Minus-directed microtubule motor transport of cargo. HUGE compared to Myosin and Kinesin. Two motor domains. Processive and functions as a dimer. Tail attaches to cargo, stalk connects to microtubule. AAA domains in motorhead: wheel moves and it walks like kinesin. Bind and pull.

Question 28

Dynein- Axonemal/Ciliary

Answer 28

Can have one, two, or three motor domains. Power the beating of cilia and flagellum.

Question 29

Sarcomere

Answer 29

A sarcomere is the basic contractile unit of muscle fiber.
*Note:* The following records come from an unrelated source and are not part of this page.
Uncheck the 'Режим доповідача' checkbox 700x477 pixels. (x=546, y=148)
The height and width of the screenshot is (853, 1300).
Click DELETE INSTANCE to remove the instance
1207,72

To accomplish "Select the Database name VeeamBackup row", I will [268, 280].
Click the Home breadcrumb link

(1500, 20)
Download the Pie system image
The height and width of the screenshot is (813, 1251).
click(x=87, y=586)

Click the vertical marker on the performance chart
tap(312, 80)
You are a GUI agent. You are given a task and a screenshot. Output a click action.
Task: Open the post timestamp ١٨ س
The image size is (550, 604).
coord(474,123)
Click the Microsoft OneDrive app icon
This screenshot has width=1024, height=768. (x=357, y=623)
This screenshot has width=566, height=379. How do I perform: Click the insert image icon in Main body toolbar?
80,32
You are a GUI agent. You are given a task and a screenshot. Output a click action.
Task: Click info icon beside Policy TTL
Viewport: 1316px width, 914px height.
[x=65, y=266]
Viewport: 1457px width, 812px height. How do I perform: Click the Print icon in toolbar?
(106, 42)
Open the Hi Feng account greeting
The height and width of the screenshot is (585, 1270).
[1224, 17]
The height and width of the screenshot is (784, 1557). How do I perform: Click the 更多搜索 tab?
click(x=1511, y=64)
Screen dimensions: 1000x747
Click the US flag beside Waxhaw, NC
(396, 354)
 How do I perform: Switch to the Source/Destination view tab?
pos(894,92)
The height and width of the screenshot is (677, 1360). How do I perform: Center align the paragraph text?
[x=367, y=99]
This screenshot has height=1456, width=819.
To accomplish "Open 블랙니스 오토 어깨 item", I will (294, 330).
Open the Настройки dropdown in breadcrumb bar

Each sarcomere is composed of two main protein filaments—actin and myosin—which are the active structures responsible for muscular contraction. Each actin filament is associated with tropomyosin. The most popular model that describes muscular contraction is called the sliding filament theory.

Question 30

Sarcoplasmic Reticulum

Answer 30

A form of smooth muscle endoplasmic reticulum (ER) found in skeletal muscle that functions as a regulator of Ca2+ storage and release homeostasis during and after muscle contraction. Rise in Ca2+ concentration initiates muscle contraction.

Question 31

Sarcomere

Answer 31

A sarcomere is the basic contractile unit of myofibril (muscle fiber). Shortens 10% of length in less than 1/50th of a second. Two parts of light names and a dark band. Each sarcomere is composed of two main protein filaments—actin and myosin—which are the active structures responsible for muscular contraction. Each actin filament is associated with tropomyosin. The most popular model that describes muscular contraction is called the sliding filament theory.

Question 32

Troponin Complex

Answer 32

A complex of three (I , C, T) regulatory proteins that is a component of thin filament (actin); when calcium ions bind to troponin complex, it changes shape; this conformational change moves tropomyosin away from myosin-binding sites on actin molecules, and muscle contraction subsequently begins as myosin binds to actin.

Question 33

Z-line (disk)

Answer 33

A sarcomere is defined as the segment between two neighbouring Z-lines (or Z-discs, or Z bodies). i.e. Z-disk to Z-disk is one sarcomere.

Question 34

CapZ

Answer 34

CapZ is a capping protein that caps the barbed (positive) end of actin filaments in muscle cells.

Question 35

Cilia

Answer 35

Found on almost all vertebrate cells (non-dividing). Can produce different movements (motile) or serve sensory purposes (non-motile).

Question 36

Basal Body/Centriole/MTOC

Answer 36

Acts as template for formation of the ciliary or flagellar axoneme (central strand of a cilium or flagellum. It is composed of an array of microtubules). In many cells, basal bodies and centrioles are functionally interconvertible.

Question 37

Intraflagellar Transport (IFT)

Answer 37

Kinesins and dyneins transport cargo bidirectionally along axonemal microtubules that is essential for the formation and maintenance of most eukaryotic cilia and flagella.